22Do not merely listen to the word, and so deceive yourselves. Do what it says. 23Anyone who listens to the word but does not do what it says is like a man who looks at his face in a mirror 24and, after looking at himself, goes away and immediately forgets what he looks like. 25But the man who looks intently into the perfect law that gives freedom, and continues to do this, not forgetting what he has heard, but doing it—he will be blessed in what he does.

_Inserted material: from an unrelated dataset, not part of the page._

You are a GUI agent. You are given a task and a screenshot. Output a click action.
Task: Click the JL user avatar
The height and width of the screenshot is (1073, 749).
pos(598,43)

27Religion that God our Father accepts as pure and faultless is this: to look after orphans and widows in their distress and to keep oneself from being polluted by the world.

Matthew 25: 31-46:

31″When the Son of Man comes in his glory, and all the angels with him, he will sit on his throne in heavenly glory. 32All the nations will be gathered before him, and he will separate the people one from another as a shepherd separates the sheep from the goats. 33He will put the sheep on his right and the goats on his left. 34″Then the King will say to those on his right, ‘Come, you who are blessed by my Father; take your inheritance, the kingdom prepared for you since the creation of the world. 35For I was hungry and you gave me something to eat, I was thirsty and you gave me something to drink, I was a stranger and you invited me in, 36I needed clothes and you clothed me, I was sick and you looked after me, I was in prison and you came to visit me.’

37″Then the righteous will answer him, ‘Lord, when did we see you hungry and feed you, or thirsty and give you something to drink? 38When did we see you a stranger and invite you in, or needing clothes and clothe you? 39When did we see you sick or in prison and go to visit you?’
40″The King will reply, ‘I tell you the truth, whatever you did for one of the least of these brothers of mine, you did for me.’

41″Then he will say to those on his left, ‘Depart from me, you who are cursed, into the eternal fire prepared for the devil and his angels. 42For I was hungry and you gave me nothing to eat, I was thirsty and you gave me nothing to drink, 43I was a stranger and you did not invite me in, I needed clothes and you did not clothe me, I was sick and in prison and you did not look after me.’ 44″They also will answer, ‘Lord, when did we see you hungry or thirsty or a stranger or needing clothes or sick or in prison, and did not help you?’ 45″He will reply, ‘I tell you the truth, whatever you did not do for one of the least of these, you did not do for me.’ 46″Then they will go away to eternal punishment, but the righteous to eternal life.”

What does this Scripture teach us about Christian responsibility?

Who are “the least of these brothers of mine”?

James 2:14-17:
14What good is it, my brothers, if a man claims to have faith but has no deeds? Can such faith save him? 15Suppose a brother or sister is without clothes and daily food. 16If one of you says to him, “Go, I wish you well; keep warm and well fed,” but does nothing about his physical needs, what good is it? 17In the same way, faith by itself, if it is not accompanied by action, is dead.

Two important characteristics in people who put their faith into action:

Someone who puts their faith into action has their eyes open.
Someone who puts their faith into action has their hands ready.

I missed Jeff’s sermon, as it was Tia and my turn to teach the kids this week. But since I’ve had conversations with Jeff on the subject, I think I understand where he’s coming from. He also shared this story: Frozen Indifference from Charlie LeDuff of the Detroit News. It is as outrageously infuriating as it is heartbreaking. And if I were to tell you that it wasn’t more than a little convicting, I would be lying to you.

Sorry to be such a downer on a Monday (especially all you Cardinal fans out there), but of the multitudes of sins I will commit, I don’t want to start my day right off the bat with apathy and indifference.